The short-term benefits of SALS over CLS were clear in the immediate postoperative period in the form of significantly lower postoperative pain scores, shorter time to first bowel movement, and reduced length of hospital stay [12, 50].

With regard to long-term complications with SALS, in this study, there were no clinical incision hernias but CT during surveillance found one third incision hernia in umbilical wound, and none of them needed surgical correction, and wound length was around 5 cm, and this could be an advantage for patients who worry about cosmetic results. In a meta-analysis study comparing SALS and CLS, the odds of the incidence of incisional hernia after SALS was 2.83 times greater than after CLS, but the need for surgical correction of incisional hernia was not significantly different [51]. The risk factors of incisional hernia such as greater age, male sex, incision for specimen extraction, and BMI > 30 [5254] highly varied, and only high BMI is generally agreed. In this study, the average BMI was lower than the risk level (22.05 ± 4.03 kg/m2).

There were several limitations to this study. Firstly, it was retrospective, and there were no strong selection criteria in determining which patient underwent which operation. Second, the neoadjuvant in study period is not routine after MDT meeting and consent. The patients were able to choose the means of treatment by themselves. Third, the wound length in the CLS group was not recorded in postoperative period. Also, there was insufficient monitoring of postoperative pain control and wound cosmesis satisfaction.

Single-access laparoscopic surgery and conventional laparoscopic surgery for rectal and anal cancer had comparable pathological and survival results although single-access laparoscopic surgery yielded some short-term advantages over CLS in the postoperative period in some patients.

Data Availability

The data used to support the findings of this study are available from the corresponding author upon request.

Ethical Approval

The Ethics Committee of Rajavithi Hospital reviewed and approved this study.

All participants included in this study gave written informed consent.

Conflicts of Interest

The author declares that there are no conflicts of interest.

Authors’ Contributions

Sirikurnpiboon S. conceived the original idea.
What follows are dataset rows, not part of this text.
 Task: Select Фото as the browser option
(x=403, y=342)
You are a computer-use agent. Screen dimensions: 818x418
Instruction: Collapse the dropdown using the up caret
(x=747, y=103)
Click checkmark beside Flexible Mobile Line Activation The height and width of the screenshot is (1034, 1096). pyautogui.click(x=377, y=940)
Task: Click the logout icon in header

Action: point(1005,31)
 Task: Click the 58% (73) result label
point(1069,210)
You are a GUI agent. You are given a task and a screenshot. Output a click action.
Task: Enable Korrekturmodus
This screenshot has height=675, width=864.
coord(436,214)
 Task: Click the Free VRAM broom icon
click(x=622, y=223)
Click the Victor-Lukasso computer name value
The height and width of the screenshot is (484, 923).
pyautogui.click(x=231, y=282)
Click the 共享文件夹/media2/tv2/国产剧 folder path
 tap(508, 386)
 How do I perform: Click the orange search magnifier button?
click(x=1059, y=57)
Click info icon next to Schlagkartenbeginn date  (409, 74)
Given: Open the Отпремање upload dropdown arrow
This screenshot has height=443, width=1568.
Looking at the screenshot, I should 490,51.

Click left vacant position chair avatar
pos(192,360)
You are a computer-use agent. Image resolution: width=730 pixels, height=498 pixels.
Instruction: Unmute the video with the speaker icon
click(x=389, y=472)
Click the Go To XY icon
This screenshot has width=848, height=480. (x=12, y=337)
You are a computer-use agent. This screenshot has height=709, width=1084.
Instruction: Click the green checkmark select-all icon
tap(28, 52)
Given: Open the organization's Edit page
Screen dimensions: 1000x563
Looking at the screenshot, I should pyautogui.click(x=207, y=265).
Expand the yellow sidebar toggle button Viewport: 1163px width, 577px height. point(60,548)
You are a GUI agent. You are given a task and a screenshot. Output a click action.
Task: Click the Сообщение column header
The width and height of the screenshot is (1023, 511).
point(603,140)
Sirikurnpiboon S. mainly carried out the experiment and wrote the manuscript. The author discussed the results and contributed to the final manuscript.

Acknowledgments

This study was supported by a research fund from Rajavithi Hospital. The author is grateful to all participants who contributed to this study and would also like to thank all staff members at the Division of Medical Research, Rajavithi Hospital, for assistance in conducting this study.